Import fastai instead, it’s a legacy command. We’ll remove it soon.

nextM · November 28, 2018, 3:05am

What’s the best technique to use to specify how many linear layers you need and what size they should be?

sgugger · November 28, 2018, 3:06am

We put defaults we found made senses in a lot of cases, but the general answer is ‘try bla’. We don’t have a magic answer, sadly.

jyoti3 · November 28, 2018, 3:07am

Why dropping out input is bad idea when we do something similar in randomforest

nextM · November 28, 2018, 3:08am

I found this article which looks interesting: https://stats.stackexchange.com/questions/181/how-to-choose-the-number-of-hidden-layers-and-nodes-in-a-feedforward-neural-netw

devforfu · November 28, 2018, 3:09am

The Deep (Machine) Learning is still very heuristical and rule-of-thumbish area of knowledge, I guess =)

radikubwa · November 28, 2018, 3:10am

Can you use bayesian optimization to find the best values for dropout with fastai?

ladydata · November 28, 2018, 3:10am

I didn’t realize the dropout idea only came about in 2013/2014! (based on the paper publication date)

ArchieIndian · November 28, 2018, 3:10am

My intuition for regularisation is - Not depend on one sense too much to take decisions. For instance, depend on eyes/ears/skin etc to understand what something is. Some information might or might not be available at all times

gamino · November 28, 2018, 3:12am

Why bernoully (1-p) be 1 or zero? Didn’t get that part. if p is .5 wouldn’t it be 1-.5 = .5?

aidan.davis · November 28, 2018, 3:12am

Here’s a link to a reddit AMA by Geoffry Hinton (from one of the quotes from the slides Jeremy put up). It’s a good read on AI in general. https://www.reddit.com/r/MachineLearning/comments/2lmo0l/ama_geoffrey_hinton/

devforfu · November 28, 2018, 3:12am

Yes, it exists in Keras and Tensorflow as well.

jcatanza · November 28, 2018, 3:12am

A problem arises if you are doing online learning: categories that are present in the test data but not in the training data are “unknown unknowns”. You can’t know them from only looking at the training data.

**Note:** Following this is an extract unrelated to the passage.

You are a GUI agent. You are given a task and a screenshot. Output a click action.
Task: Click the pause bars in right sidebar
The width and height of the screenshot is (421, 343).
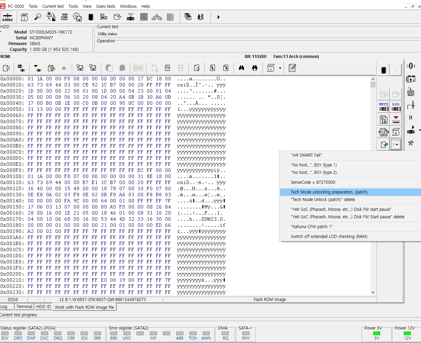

lesscomfortable · November 28, 2018, 3:12am

Interesting. Another way of thinking about it is: if you depend on a handful of activations to distinguish some feature then it is probably not sufficiently important/relevant to generalize.

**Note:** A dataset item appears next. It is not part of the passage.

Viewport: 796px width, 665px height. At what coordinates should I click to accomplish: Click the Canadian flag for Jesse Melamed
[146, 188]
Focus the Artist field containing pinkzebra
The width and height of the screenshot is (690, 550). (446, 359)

rachel · November 28, 2018, 3:12am

It will be 1 with prob .5 and 0 with prob .5 (if p=.5)

PierreO · November 28, 2018, 3:12am

Why is multiplying at training time any useful ? The point Jeremy made before is that you’d need to multiply by p at test time, why does PyTorch do that both at training time and test time ?

rachel · November 28, 2018, 3:13am

PyTorch multiplies at training time INSTEAD of multiplying at test time.

sgugger · November 28, 2018, 3:13am

Image you have a dropout of 0.5, half of your weights disappear, which means your output is probably going to be half as much as before (remember we remove the negatives with ReLU). That’s why.

wgpubs · November 28, 2018, 3:14am

How does Jeremy jump into full screen in tmux when using VIM (and then back again to his normal panes)?